During all those years my father and his fellow Sinn Féin loyalists, as long as they remained in Ireland, were still considered to be banned from Communion. I am not sure if he began to practice regularly as a Catholic again when he came to New York, where the writ of the Irish bishops’ pastoral letter did not reach. All I do know is that it took my American-born mother, who met him in New York shortly after he arrived, some time to persuade him to write to his parish priest in Newport, County Tipperary, to ask for his baptismal record in preparation for sacramental marriage in New York. Evidently he did not want to give the parish priest the satisfaction of knowing that he had returned to the church, but at my mother’s insistence, he finally wrote for his baptismal record in 1932. It took the Irish writer, Sean O’Faoláin, even longer to return to the sacraments; he did so only in 1950, when he realized, through conversation with a vehemently anticlerical Italian taxi driver in Rome, that there was no ultimate contradiction between being Catholic and being anticlerical.

My father died of a heart condition in New York in January 1944, two months after his 45th birthday. Forty-seven years later, when my mother died, I remarked in the eulogy I delivered at her wake that I thought it had helped me as a priest to be the son of an anticlerical Irish father as well as a devout Irish-American mother. One of my mother’s cousins, who had known my father fairly well 50 years earlier, remarked to me after the funeral that he had often wondered if I had known how anticlerical my father was.

A cousin of my father, an Irish-American priest now in his 90’s, often recalls a car trip he took with my father sometime in the early 1940’s to visit relatives of ours who lived in Williamsport, Pa. During the trip, he and my father had hours in which they talked about those years of struggle in Ireland. With the years my father had become more philosophical about that time. He remarked to my mother, around the same time, that if he were to return to Ireland on a permanent basis (as he hoped to do after World War II), he would probably join the Irish Labor Party. In New York he had been a friend of Mike Quill, the founder of the Transport Workers’ Union, and his thoughts had turned from a purely nationalistic hope for Ireland’s future to one more affected by concerns for social justice and workers’ rights. Since he had arrived in New York just a few months before the 1929 stock market crash, he knew what it was like to land up at the bottom of the economic heap.

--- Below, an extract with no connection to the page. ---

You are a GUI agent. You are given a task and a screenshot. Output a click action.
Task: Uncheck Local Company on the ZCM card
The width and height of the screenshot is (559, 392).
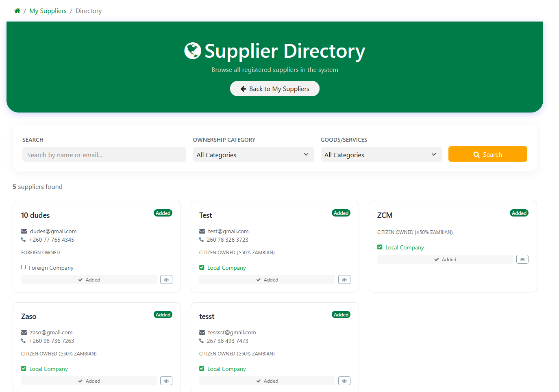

Did the Irish bishops’ threat of excommunication of the people who took the antitreaty stance in the Irish civil war of 1922-3 have a medicinal effect? I don’t think so. St. Paul (1 Cor 5:1-5) following Jesus (Mt 18:15-18) seems to have thought of excommunication as a way of drawing to the attention of an individual offender the serious communal consequences of his or her acts, in order to bring that individual back into communion with fellow Christians. All too often in modern times, however, the threat of excommunication has been perceived, as it was in Ireland in 1922, as a way of punishing those who disagree politically with bishops. Whether the Irish bishops were right or wrong in their judgment on the morality of the I.R.A.’s continuation of what the bishops judged an “unjust war,” their pastoral letter did not effect a reconciliation between the former companions-in-arms divided by the treaty.

In the wake of the bishops’ pastoral letter, De Valera wrote to an Irish-born archbishop in Australia, Daniel Mannix, a cleric famous for his support of the Sinn Féin cause: “Never was charity of judgment so necessary, and apparently so disastrously absent. Ireland and the church will, I fear, suffer in consequence.” Some of my father’s contemporaries who stayed in Ireland remained permanently alienated from the church. It is significant that in more recent times, when elements in the British press have repeatedly called for the Irish bishops to excommunicate Catholics involved in I.R.A. bombings in northern Ireland, the Irish bishops have proven reluctant to wield excommunication as a weapon. Perhaps they learned a lesson about the limitations of such ecclesiastical sanctions, to say nothing of the long-term bitterness the medicine of excommunication can leave in the mouths of the faithful.